Tutorial: How to use AWS Lambda with S3 for real-time data processing
A company recently asked me to develop a solution to receive batch data from a third party data vendor, run business logic against the data, and store the resulting values in a database. This demo will show how to build such a process using AWS and Java. We will receive a sample grade book via a batch file in AWS S3, calculate an overall grade for each student in the grade book using an AWS Lambda function and store the results in a DynamoDB table.
1. Introduction
Why use AWS Lambda? Lambda (not to be confused with lambda expressions introduced in Java 8) is a serverless compute platform (Function as a Service) where our Java code will run. As you might expect, there is still a server, however the burden of responsibility has been placed on AWS. This means that provisioning, monitoring, patching, scaling, and other infrastructure activities are managed by AWS. After code is deployed it can be established to run automatically when some external event occurs such as a RESTful call or a new S3 object received. For services that only need to run on occasion and in response to a trigger, Lambda is an excellent solution.

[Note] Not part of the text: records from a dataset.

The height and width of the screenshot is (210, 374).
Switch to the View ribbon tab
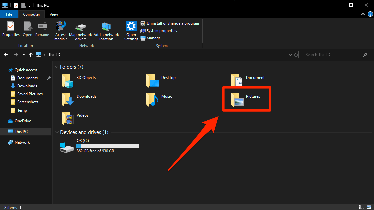[x=54, y=14]

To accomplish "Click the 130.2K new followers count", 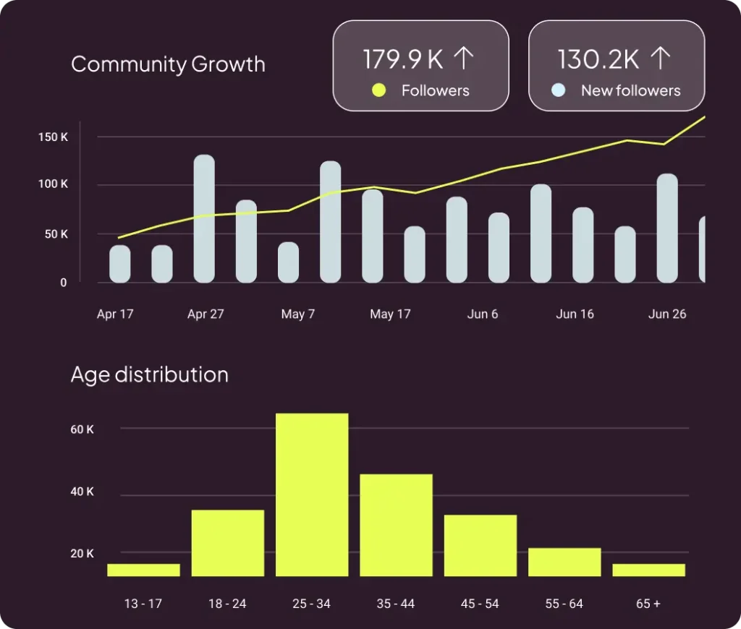I will pyautogui.click(x=598, y=59).
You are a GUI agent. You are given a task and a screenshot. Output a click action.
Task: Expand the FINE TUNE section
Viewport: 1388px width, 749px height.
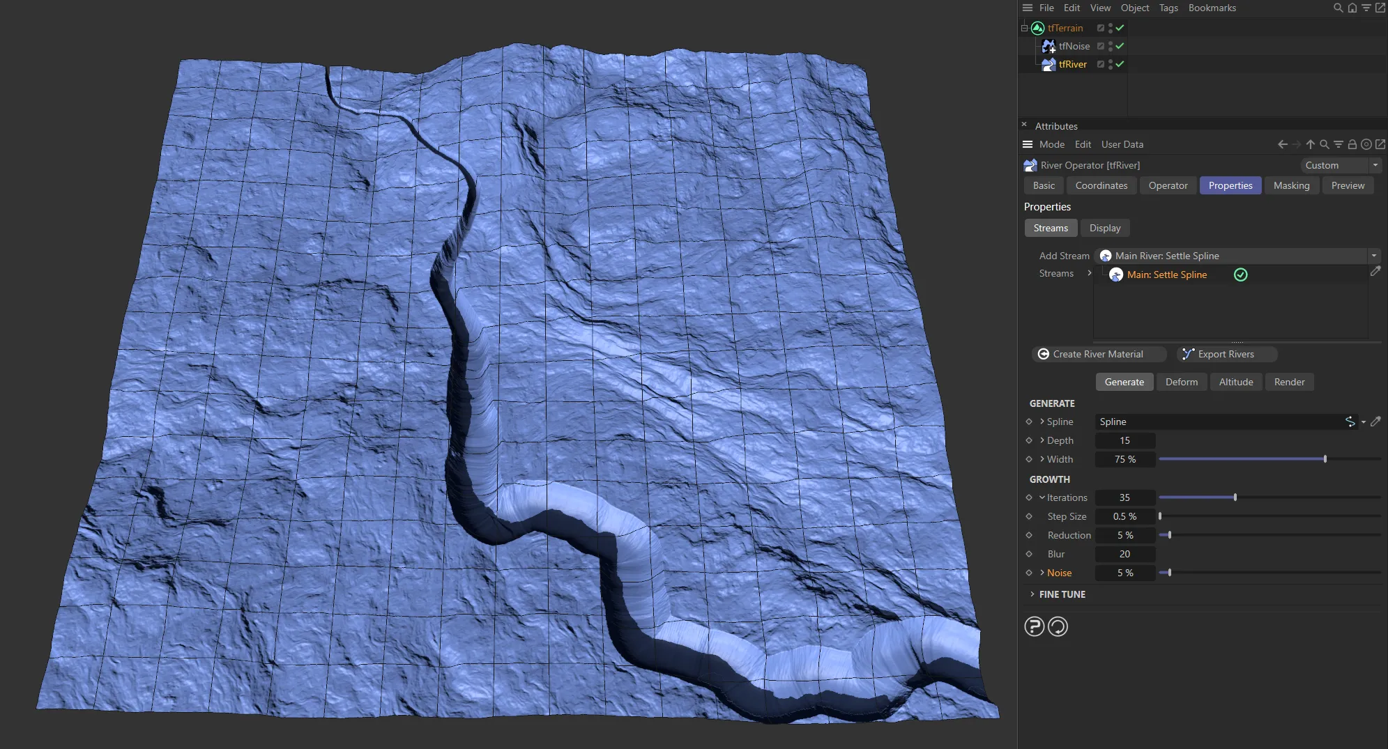pos(1032,594)
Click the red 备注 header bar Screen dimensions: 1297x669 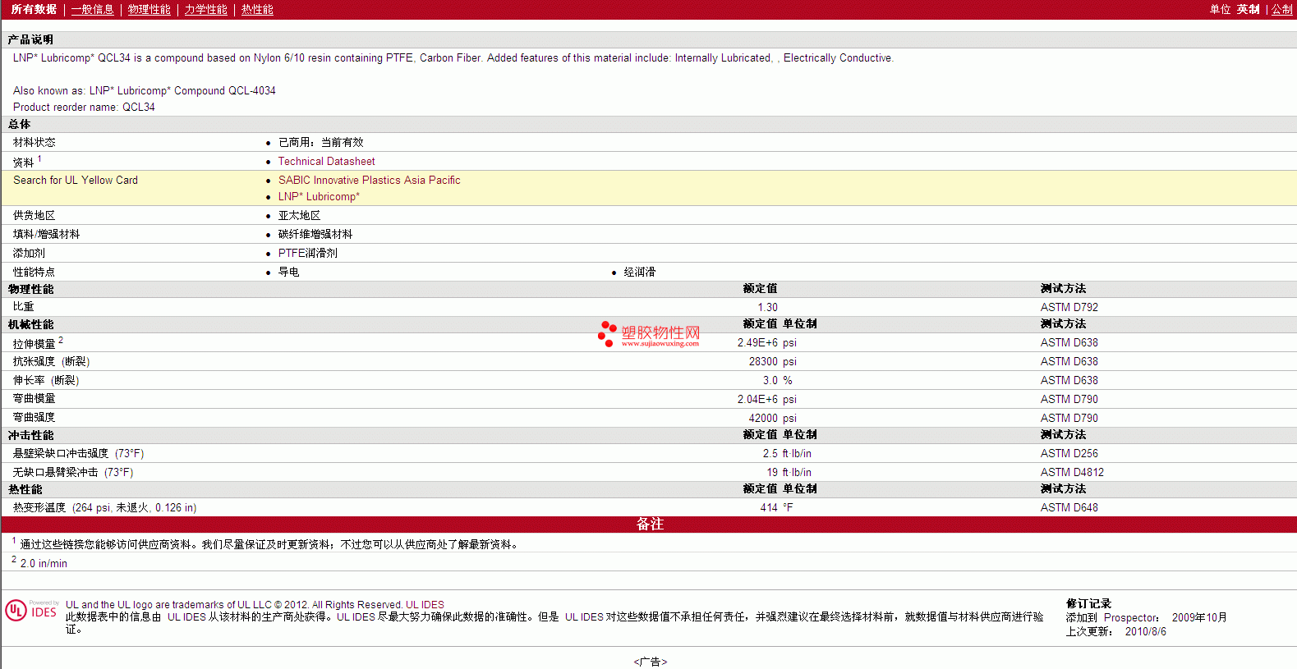point(649,525)
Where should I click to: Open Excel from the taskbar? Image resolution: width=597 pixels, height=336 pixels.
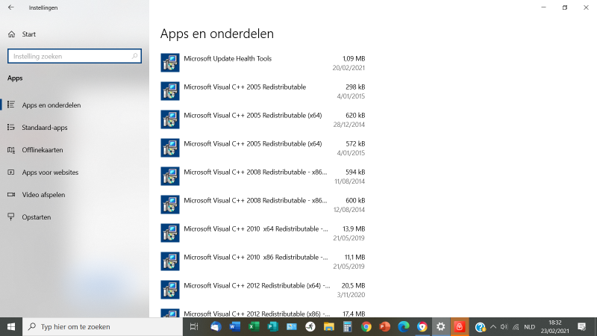[x=254, y=327]
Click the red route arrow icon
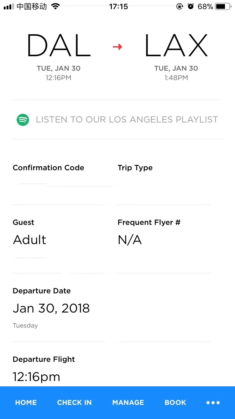Image resolution: width=235 pixels, height=419 pixels. 118,47
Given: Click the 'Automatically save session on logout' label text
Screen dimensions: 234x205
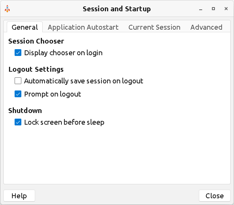Looking at the screenshot, I should pyautogui.click(x=83, y=81).
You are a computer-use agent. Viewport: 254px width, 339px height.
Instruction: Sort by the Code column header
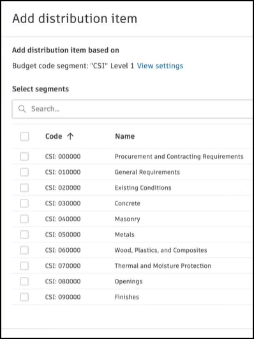[x=54, y=136]
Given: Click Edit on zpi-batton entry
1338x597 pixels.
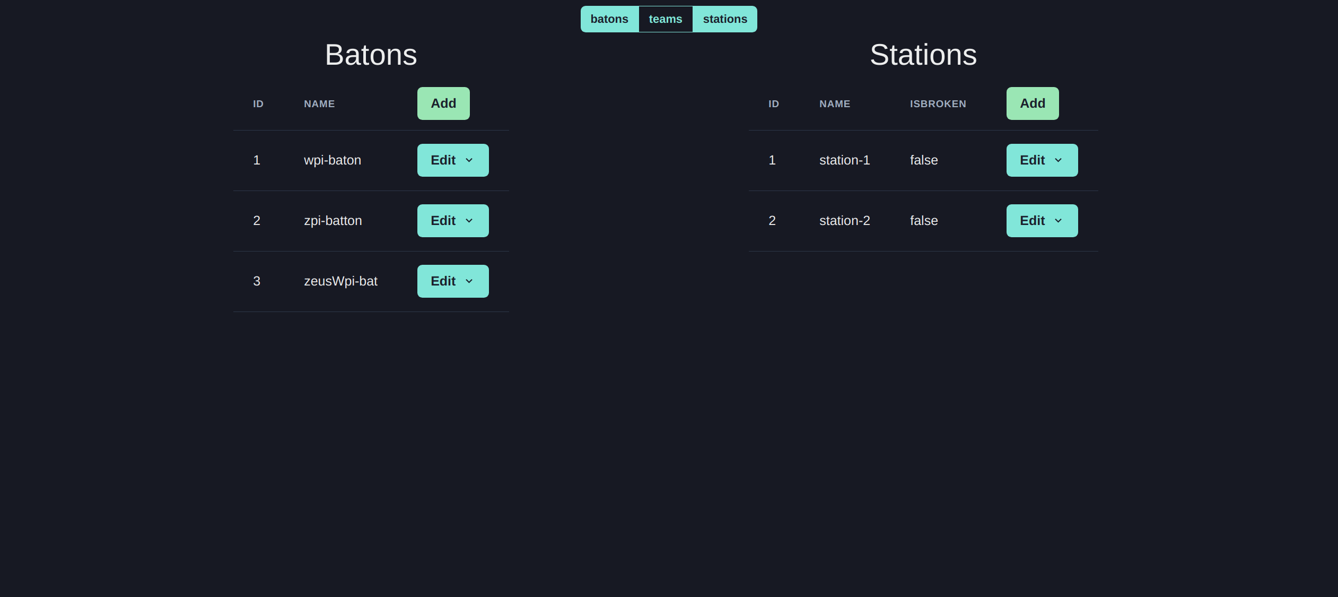Looking at the screenshot, I should pos(452,220).
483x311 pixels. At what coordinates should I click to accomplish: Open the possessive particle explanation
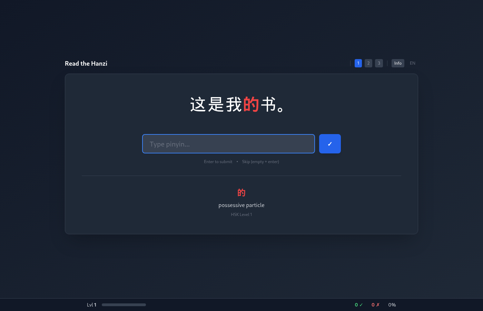tap(241, 205)
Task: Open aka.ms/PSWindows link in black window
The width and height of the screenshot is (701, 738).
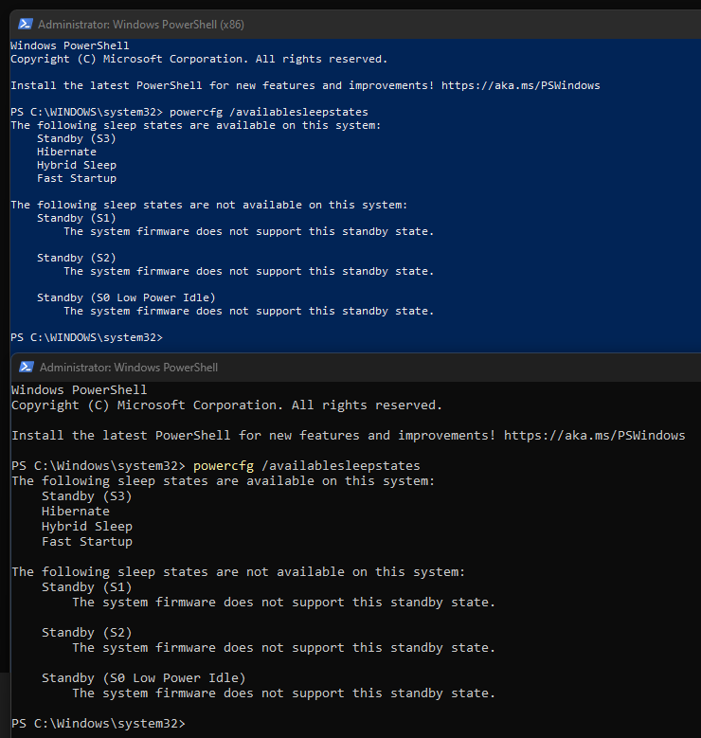Action: pyautogui.click(x=595, y=436)

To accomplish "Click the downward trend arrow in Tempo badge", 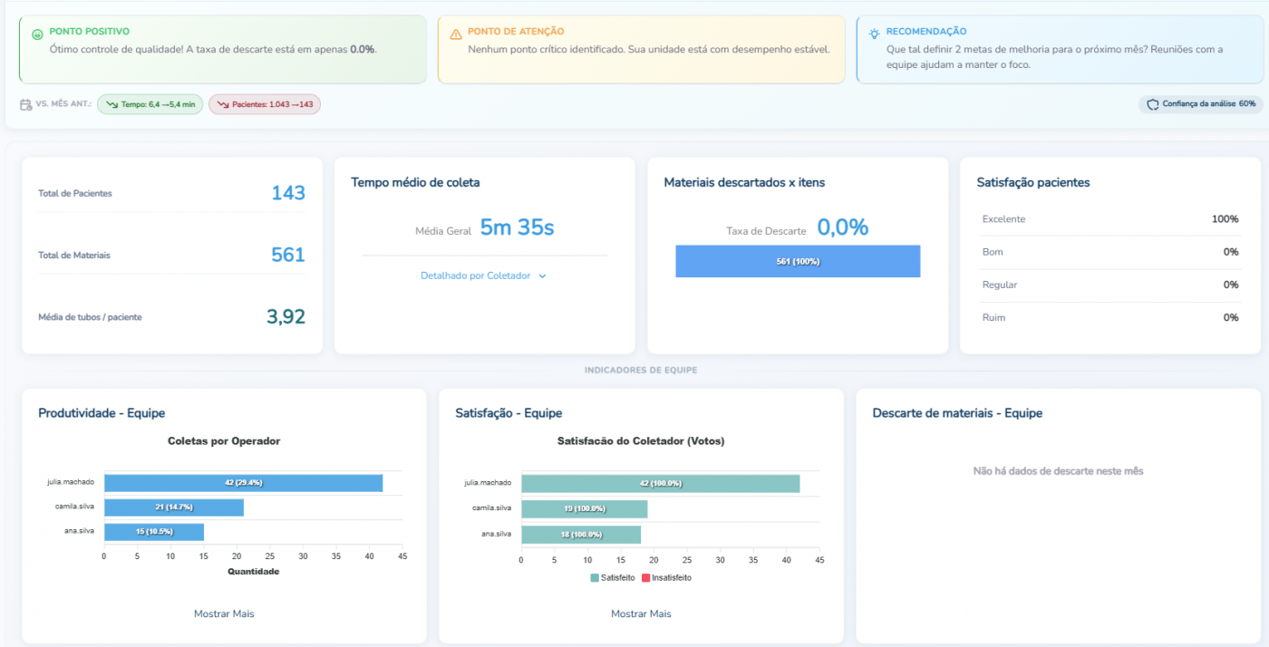I will point(111,105).
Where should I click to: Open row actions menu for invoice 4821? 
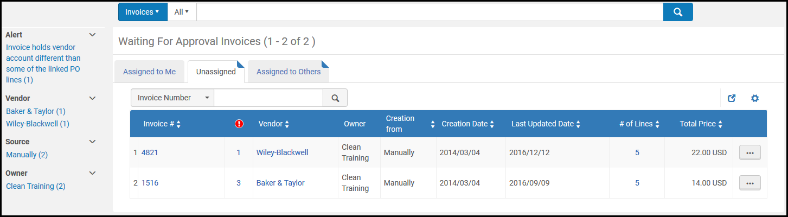pyautogui.click(x=749, y=153)
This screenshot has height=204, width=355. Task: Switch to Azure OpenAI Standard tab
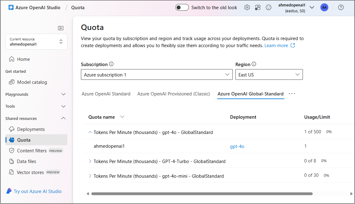[x=106, y=94]
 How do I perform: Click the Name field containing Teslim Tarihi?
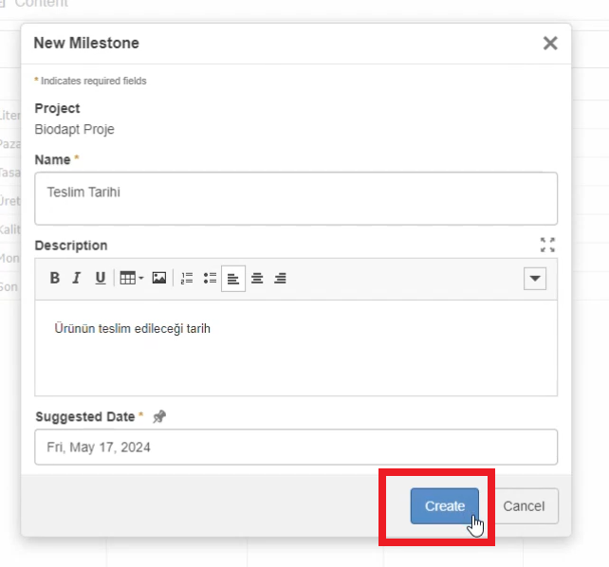(295, 198)
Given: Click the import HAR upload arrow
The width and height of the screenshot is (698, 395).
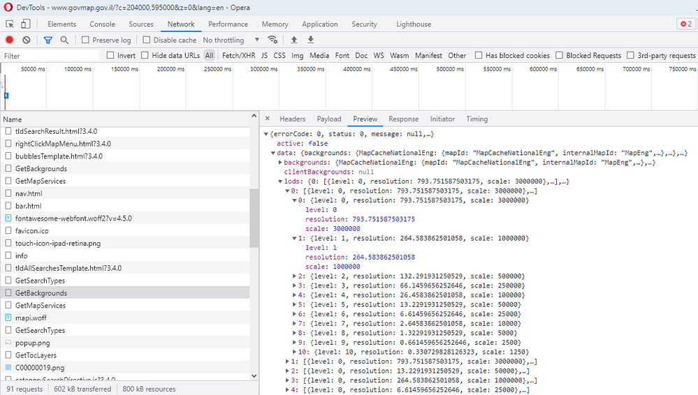Looking at the screenshot, I should click(x=294, y=40).
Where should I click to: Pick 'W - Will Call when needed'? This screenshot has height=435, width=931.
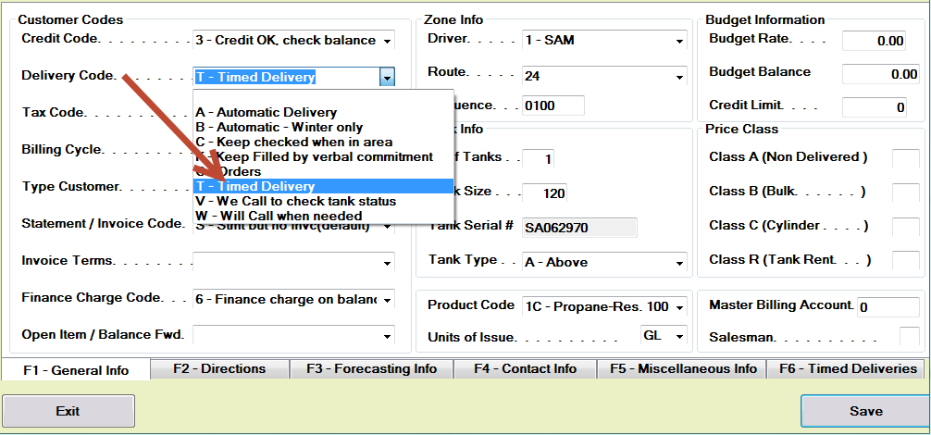(x=279, y=216)
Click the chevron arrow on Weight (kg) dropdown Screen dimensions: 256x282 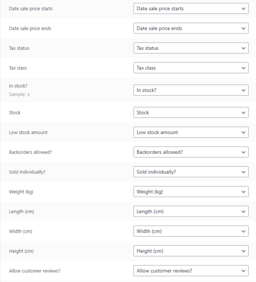(x=243, y=192)
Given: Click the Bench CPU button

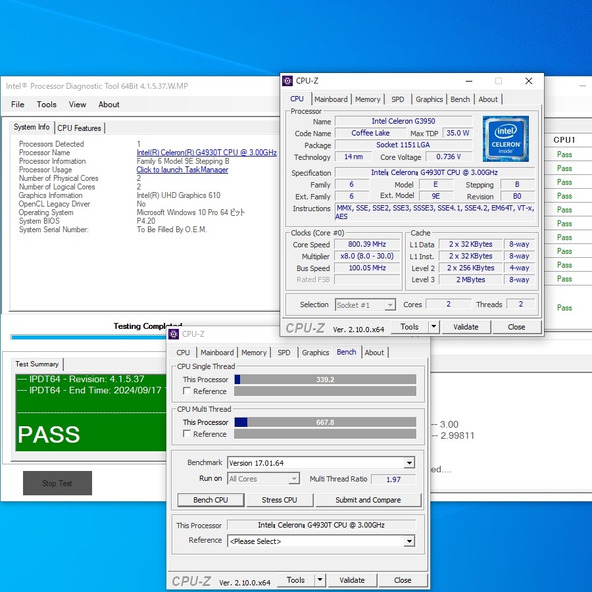Looking at the screenshot, I should (x=210, y=500).
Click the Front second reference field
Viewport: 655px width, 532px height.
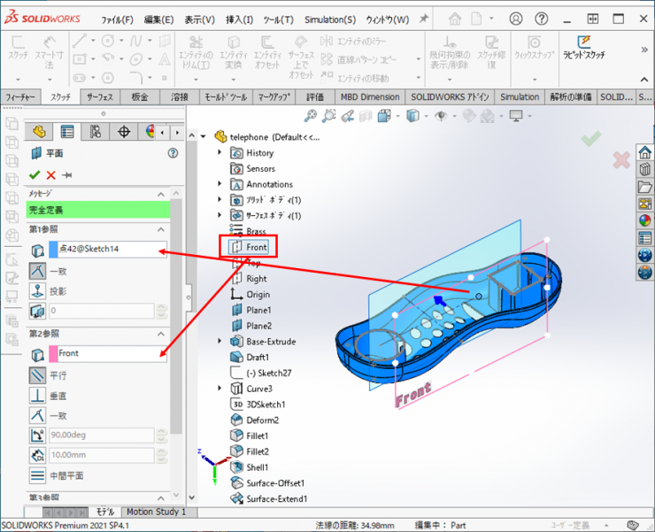(107, 353)
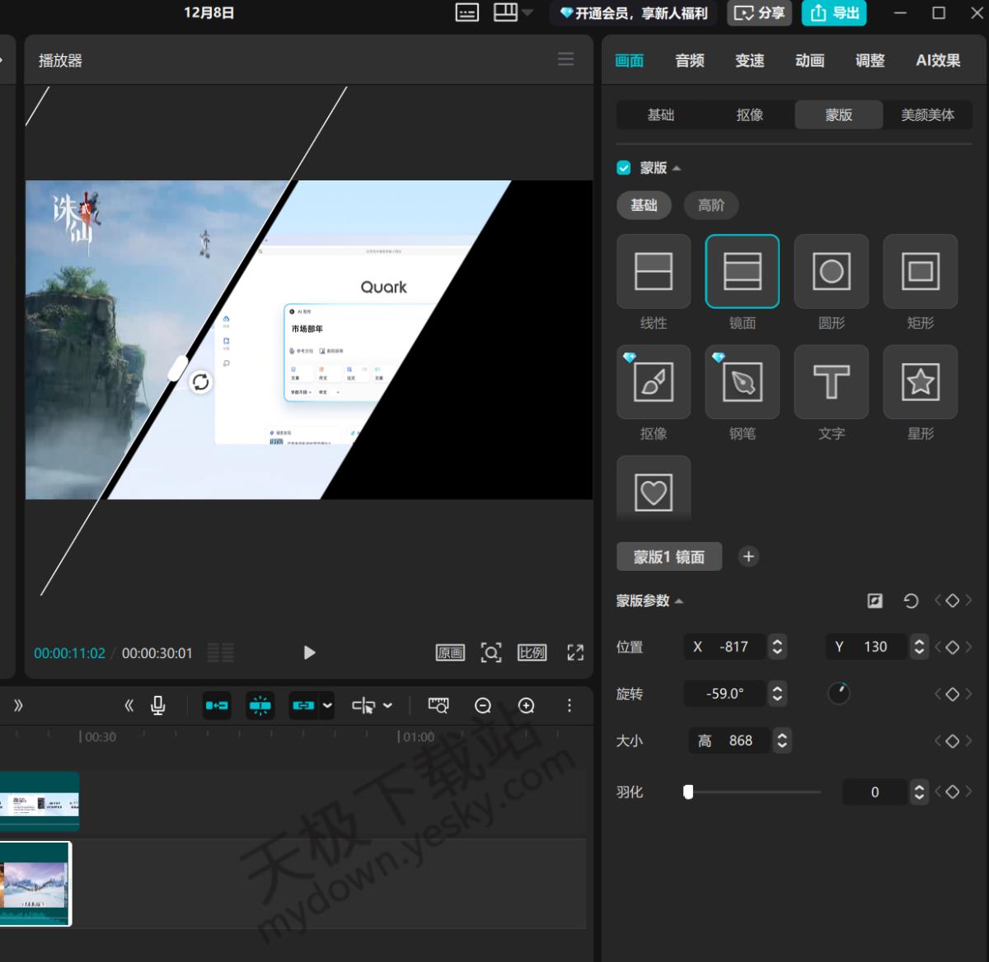
Task: Collapse the 蒙版参数 section arrow
Action: pyautogui.click(x=679, y=601)
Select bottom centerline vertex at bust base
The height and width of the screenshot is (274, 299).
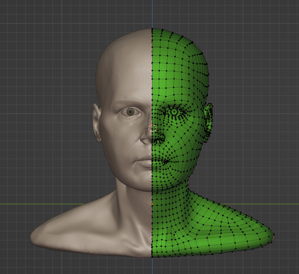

Lambda is an excellent choice compared to cloud compute platforms like AWS EC2 when it isn’t necessary to have control of server instances, when code is only going to run in response to another event, or for code that is run infrequently. For example, Netflix uses Lambda to help automate the encoding process of media files.
S3 (Simple Storage Service) is a storage solution for bulk data. Amazon describes it as “secure, durable, highly-scalable cloud storage.” Common uses include hosting static websites, big data objects, and holding objects for processing by other AWS services.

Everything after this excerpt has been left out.